Hugh Jackman later confessed being unhappy with the final result of X-Men Origins: Wolverine. The actor wanted primarily a film that would deepen the Wolverine character, but "somehow the first Wolverine movie ended up looking like the fourth X-Men — just with different characters." He tried to avert the same results while doing the character's next solo film: 2013's The Wolverine.

==Cultural impact==
Two cases exist of adolescents injecting themselves with elemental mercury after watching X-Men Origins: Wolverine and incorrectly believing this would convert their bones to metal similar to how Wolverine obtains his adamantium skeleton.

==Franchise==
===Prequel===

X-Men Origins: Wolverine was set to be the first of a series of X-Men Origins prequels, with the next being focused on Erik Lensherr / Magneto. However, this entered development hell and was eventually cancelled, with elements instead being incorporated in X-Men: First Class (2011).

===Sequels===

A second Wolverine film, titled The Wolverine (2013), was set years after X-Men: The Last Stand (2006) as a standalone sequel. X-Men: Days of Future Past (2014) was confirmed to erase the events of X-Men Origins: Wolverine through retroactive continuity. A third Wolverine film titled Logan was released on March 3, 2017. At one point, Schreiber was discussed as being in talks to reprise his role in Logan.

===Spin-off series===

The spin-off film Deadpool (2016) and its sequel Deadpool 2 (2018) feature Ryan Reynolds reprising his role as Deadpool, albeit in a more faithful depiction of the comics. Several jokes in both films are aimed at X-Men Origins: Wolverine due to the negative reaction to Weapon XI's portrayal in the film. A mid-credits scene in Deadpool 2 depicts Deadpool traveling backwards in time to the events of this film, X-Men Origins: Wolverine, to unceremoniously kill the widely criticized interpretation of the character, Weapon XI. The scene was pulled off using archival footage of Jackman from the film and with the help of stand-ins.

===Marvel Cinematic Universe===

Reynolds and Jackman eventually appeared together again as their respective characters in the Marvel Cinematic Universe film Deadpool & Wolverine (2024), where Reynolds reprises his role from the spin-off Deadpool series of the franchise, while Jackman portrays a Wolverine "variant" in a comic-accurate yellow-suit as the co-lead, along with multiple alternate "variants" of Logan from the multiverse. Sabretooth appears in the movie, notably called Wolverine's "brother", a plot point first showcased in this movie.

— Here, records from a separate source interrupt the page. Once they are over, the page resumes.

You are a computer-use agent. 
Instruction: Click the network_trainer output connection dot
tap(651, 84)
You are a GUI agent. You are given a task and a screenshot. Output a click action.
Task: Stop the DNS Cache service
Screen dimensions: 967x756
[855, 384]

Schreiber doesn't return to portray the character; instead, Tyler Mane reprises the role from X-Men (2000). Gambit appears in the movie as well, depicted in a more comic-accurate look with a Cajun accent unlike this movie's incarnation of the character. Kitsch doesn't reprise the role; instead Channing Tatum portrays the character, who was attached to star in an unproduced Gambit film in the X-Men film series.

==Video game==

Raven Software developed a video game based on the film with the same name, which Activision published. Marc Guggenheim wrote the script, while Hugh Jackman, Liev Schreiber, and will.i.am voiced their characters from the film. The storyline goes beyond the one from the film, including other villains from the comics such as the Sentinels and the Wendigo, as well as the appearance of Mystique, who was in the other three X-Men films.